If Peter Briggs’ drawings can be considered as ‘studies of guiding principles’ then his photographs are an indispensable first corollary to the act of making sculpture.

The photographic image is worked as a sculpture – a first overall glance, snapshot-like, is followed by gradual revelation of the third dimension which acts like a gradual discovery of an artwork, as it passes from concept to reality. This binocular desire refuses bleak frontality and surface attraction, belies the flat projection of perspective onto a plane and allows light to give full materiality to form. It thus shows the sense of three-dimensional space, allowing lateral and oblique views, underpinning the perception of the world in relief, realising the essence of seeing and what is seen.

These photographs, where one can project oneself into space created by stereoscopic vision and almost walk around inside, are paralleled by the “wandering” search, the ongoing quest for branches, these selfsame branches that embody the relationship between the plant kingdom and the light which sustains and nourishes them.

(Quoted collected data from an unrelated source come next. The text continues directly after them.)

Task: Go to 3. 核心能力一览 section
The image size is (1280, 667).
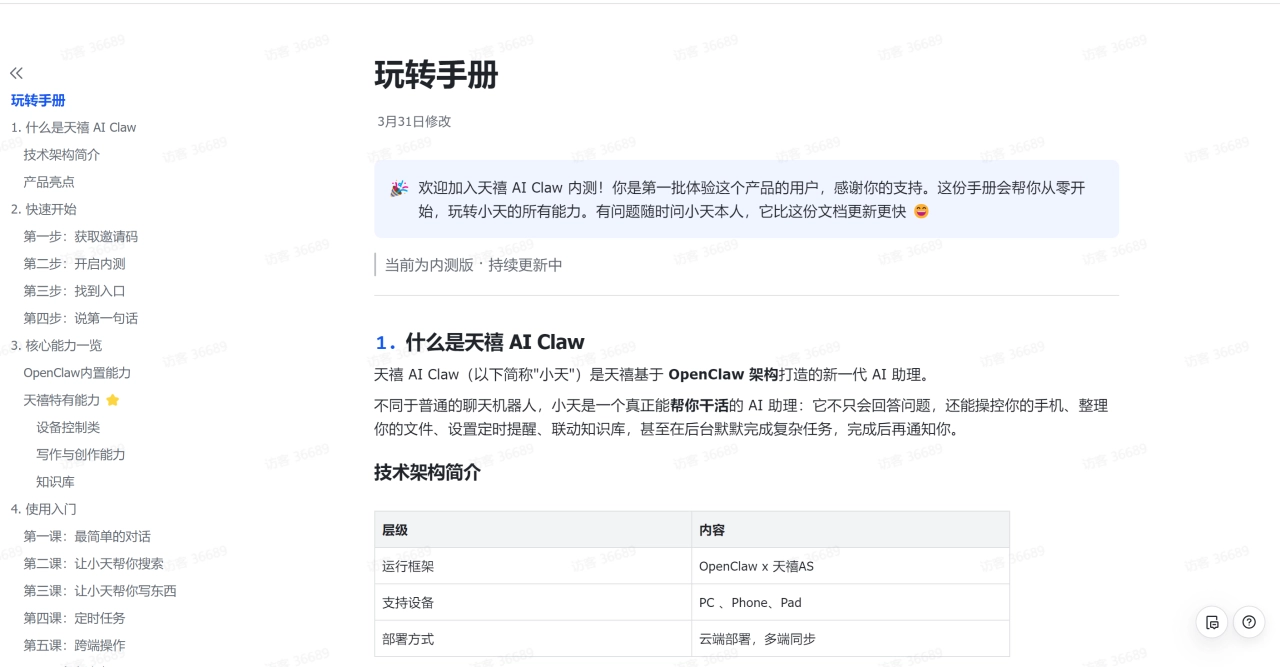Action: 56,345
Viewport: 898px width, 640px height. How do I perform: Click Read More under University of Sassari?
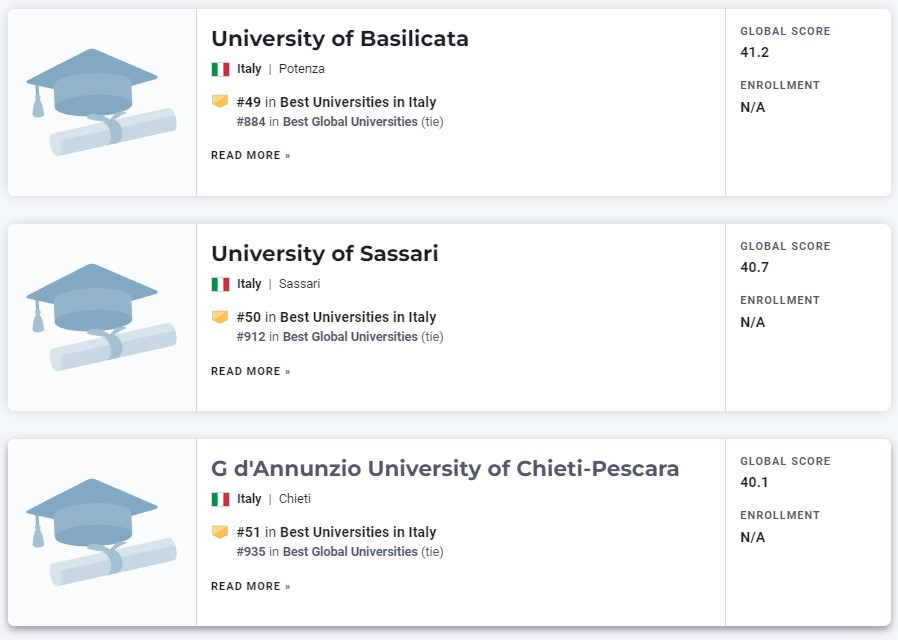[251, 371]
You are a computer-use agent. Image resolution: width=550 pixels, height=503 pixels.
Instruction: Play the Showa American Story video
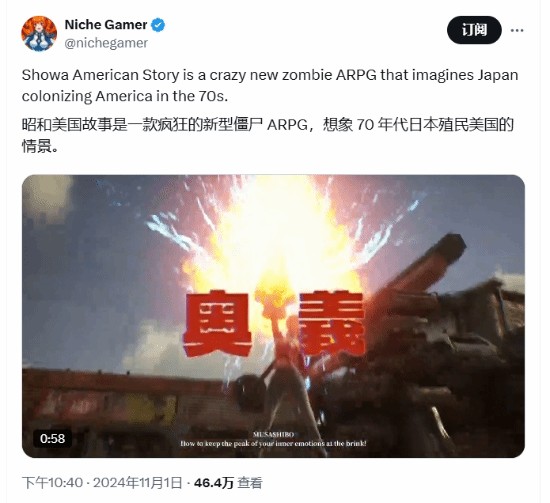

This closely knit system questions the real integrity of the modernism in art which depends basically on the experience of reality as a tangible quality, and not on the theory and practice of its social and historical foundation. Peter Briggs’ marginality uses these elements taken from the past and brings them to bear on contemporary practice

His desire to use the stereoscopic process in parallel with his sculpture – to double the eye with the hand, the virtual image with real perception, relief and light, that which is seen and that which is felt – are all part of that which is to come, a time that will be marked by profound changes and metamorphoses in the art world, changes in which these first few years of the 1990’s have in political, historical and economic areas been characterised by a series of regressive upheavals.

The perception of an increasingly large proportion of artists is that they no longer have or want to belong to the social corpus of the art world, implicated as it is in a system of global effectiveness and efficiency, and ever increasing productivity.

Peter Briggs has stood aloof from the triumphalist 1980s socio-historical context in all its media-conscious artistic and economic complexity (but a decade less triumphant when we look at creativity on an international scale). In other words he has avoided jumping into the last empty compartment in the gravy train, preferring to stay an artist rather than becoming an artworker adroitly following his personal shares in the great art market. Farewell the City of London, never mind about Paris centralisation, let the media look after themselves; the important thing is that his work has its true place in the tradition of biomorphic sculpture and that the synesthetic relationship between sight and touch be firmly established.

Briggs’ art, by rejoining nature, proves itself to be a forward-looking contemporary vision, unlike museums and art history which only function within the shallow practice of the immediately perceptible.